Trotzdem: Durchs Viertel stromern und erst zum Abendessen nach Hause kommen... und überhaupt: Das "freie Spiel", das so wichtig ist für das Erwachsenwerden. Das alles ist ein bisschen altmodisch geworden. Immer seltener sind auf der einen Seite jene Eltern, die das zulassen - immer seltener sind aber auch die Kinder, die es tatsächlich können. Die Freizeit wird organisiert. Aus diesem Raster, ins echte Leben auszubrechen, wird für viele Kinder und Jugendliche immer schwieriger. Im virtuellen Raum lockt jedoch die grenzenlose Freiheit. Welches Selfie bekommt die meisten Likes? Viele kleine Videokünstler lassen uns auf YouTube direkt in ihr Kinderzimmer gucken... dieses digital geprägte Aufwachsen ist nicht zu verteufeln. Doch so, wie es eine Straßenverkehrsordnung gibt, braucht es auch Regeln im Netz. Wer diese nicht beigebracht bekommt, für den wird das Surfen im Internet gefährlicher, als unbedacht die Straße zu überqueren.
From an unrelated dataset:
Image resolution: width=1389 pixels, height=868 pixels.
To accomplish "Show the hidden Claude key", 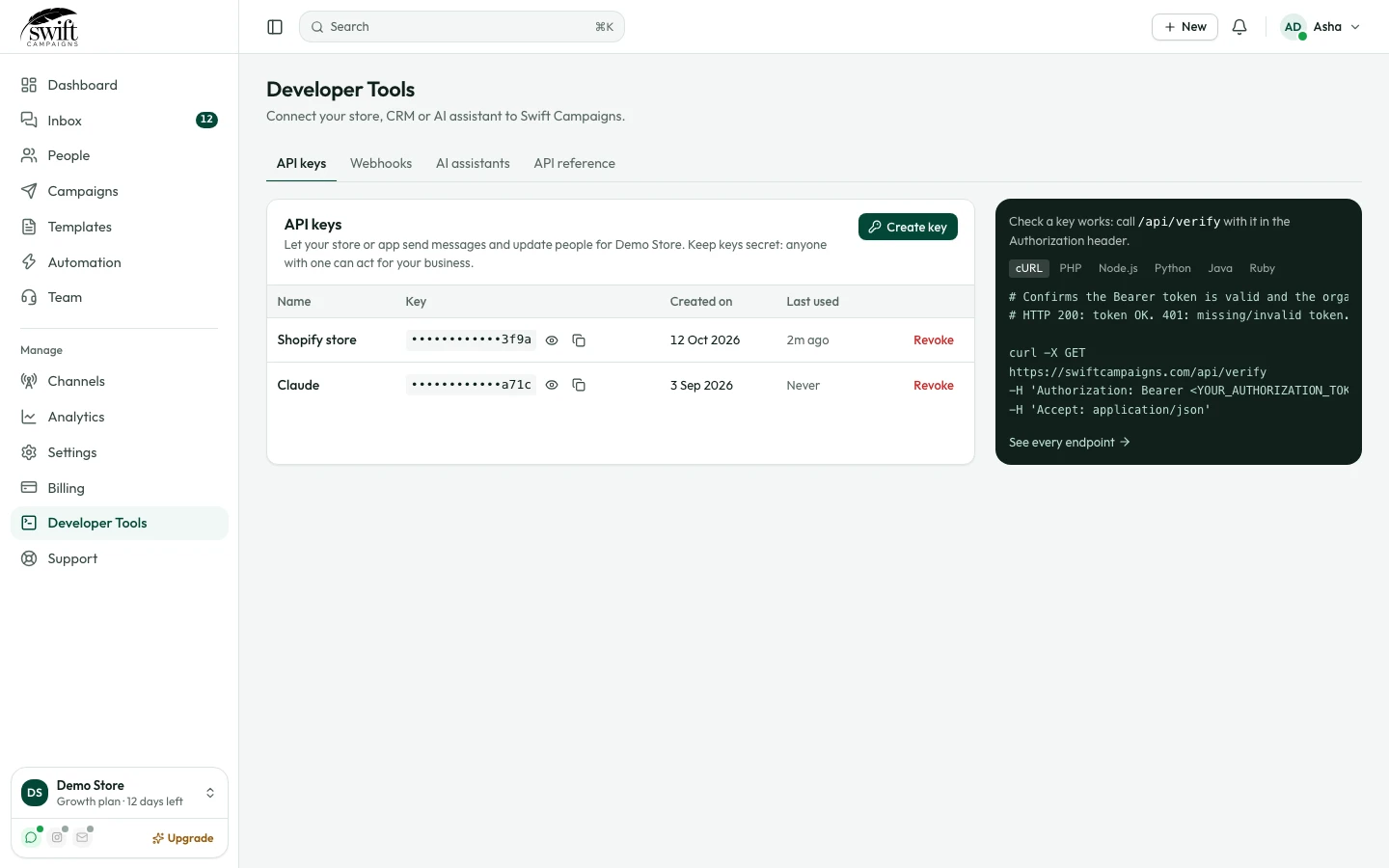I will (552, 385).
Hundertprozentige Sicherheit gibt es nie. Das macht unsere Aufgabe als Gesellschaft umso wichtiger, gemeinsam für alle Kinder da zu sein. Wie unterstützend das Internet dabei sein kann, zeigte sich jüngst, als es in Raeren einen Entführungsversuch gab. In kürzester Zeit waren über die sozialen Netzwerke sämtliche Kinder und Eltern gewarnt. Das Internet ist jedoch auch der ideale Tummelplatz, für jene, die Böses im Schilde führen. Die virtuelle Freiheit kann mit einem Klick zur realen Gefahr werden. Eltern müssen wissen, was ihre Kinder im Internet tun. Und noch mehr: Sie müssen ihnen ein sicherer Wegweiser im Netz sein. Sonst werden Smartphones und Computer im Kinderzimmer gefährlicher, als kleine, unbeaufsichtigte Ausflüge.